Javier, Anderson, dan Javier, saling membelalak satu sama lain. Rafael, yang menonton mereka bertiga, berkata dengan nada kecewa.
“Jangan terlalu terang-terangan bahwa kalian tidak suka gastronomi molekuler. Ini sedap.”
“Itu sedap, tapi sangat merepotkan. Plus, tidak lebih enak dari pada masakan tradisional. Itu kelezatan yang berbeda.
“Kalian harus tahu di mana poin perbedaannya!”
“Aku tidak bilang aku tidak tahu apa poin perbedaannya.” jawab Janet dengan nada santai.
Rafael tampak ingin berteriak, tetapi hanya menghela napas dan menutup kembali mulutnya. Jo Minjoon berhenti memperhatikan mereka dan kembali fokus pada hidangan yang dia buat.
Jeli memiliki sejarah yang lebih luas dari yang diharapkan. Bangsa Romawi kuno memadatkan daging dan kaldu untuk memakannya dalam bentuk agar-agar. Dan metode baru diciptakan dari gastronomi molekuler adalah menggunakan agar.
Dibanding jeli yang terbuat dari gelatin, jeli yang terbuat dari agar lebih kenyal, tetapi juga terasa mudah hancur…hampir seperti tekstur mie.
Resep Jo Minjoon sederhana. Pertama, bawang putih, basil, dan bawang bombay yang telah dihaluskan dimasukkan ke dalam kaldu, lalu tambahkan agar, garam, lada, dan bumbu lain sebelum mendidih. Setelah mendidih, tuang ke dalam tabung suntikan, lalu tekan, hasil keluaran dari suntikan, di masukkan ke dalam tabung silikon setebal mie spageti. Lalu biarkan tabung itu mendingin di dalam air dingin.
Bagian selanjutnya adalah yang paling sulit. Bagian itu juga yang tampaknya paling jauh dari memasak. Isi tabung suntikan dengan udara, lalu masukkan ujung suntikan ke dalam tabung agar udara dapat mendorong mie spaghetti jeli keluar dari dalam tabung silikon.
Dilihat sekilas, bisa tampak lucu karena seperti sedang melakukan eksperimen, tetapi Jo Minjoon sangat fokus lebih dari sebelumnya. Pertama, dia harus merapatkan suntikan pada tabung silikon untuk mencegah udara bocor keluar, kedua dia harus menekan suntikan dengan hati-hati agar mie yang terdorong oleh udara tidak pecah.
“……Selesai.”
Jo Minjoon melihat mie itu dengan ekspresi bangga, mie transparan yang berwarna hijau. Belum selesai sampai di situ. Dia harus mengembalikan mie ke dalam lemari es dan membiarkan mie berfermentasi selama 24 jam. Setelah itu, apapun mungkin terjadi. Dia bisa menambahkan bahan apapun yang dia inginkan, dan selama temperatur tidak melewati 80 derajat, mie itu juga bisa disajikan hangat.

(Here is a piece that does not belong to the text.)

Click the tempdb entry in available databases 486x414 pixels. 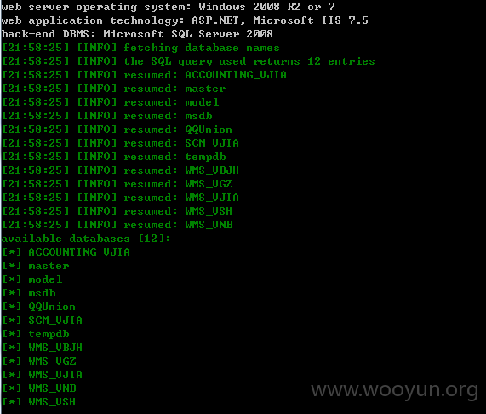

Tidak ada yang tahu kapan Ella muncul dan sorot matanya gelap. Lebih tepatnya, dia melihat ke arah spaghetti jeli buatan Jo Minjoon. Jo Minjoon menggelengkan kepala.
“Ella, maaf, aku tidak bisa memberikan mie itu sekarang. Besok, setelah mienya selesai terfermentasi, aku bisa memberikannya padamu.
Ella mengangguk hampir ngiler. Anderson melihat itu dengan ekspresi terpesona.
“Sepertinya kau akan menunjukkan menu ini untuk pertandingan. Aku benar, kan?”
“Asik, kan? Biasanya, kau akan mengunyah mie bersama dengan bahan lain, tetapi dengan mie ini, semua yang perlu kau lakukan hanyalah mengunyah mie untuk merasakan semua bahan-bahannya. Menurutku, resep semacam inilah yang membuat gastronomi molekuler itu asik.”
“Kau perlu menyantapnya agar tahu asik atau tidak.”
Namun, mie itu adalah sesuatu yang Jo Minjoon buat. Anderson sudah yakin bahwa hidangan itu pasti asik. Setidaknya, Jo Minjoon, yang telah dia lihat sampai sekarang adalah seseorang yang jenius jika berkaitan dengan resep. Dia sebanding dengan chef kepala dalam aspek itu. Tidak ada resep buatan Jo Minjoon yang tidak lezat.
Tidak hanya karena Jo Minjoon menggunakan kemampuan sistem untuk mengecek skor estimasi dari hidangan itu, tetapi akhir-akhir ini, saat dia mengecek skor estimasi hidangan, jarang sekali skornya di bawah angka 7. Itu menunjukkan betapa kerasnya dia berlatih. Ketika dia memegang wajan dan pisau, level memasaknya mungkin hanya 7, tetapi jika kau mempertimbangkan tentang kreativitas yang ada dalam resep…Jo Minjoon mungkin sudah jauh di depan Anderson.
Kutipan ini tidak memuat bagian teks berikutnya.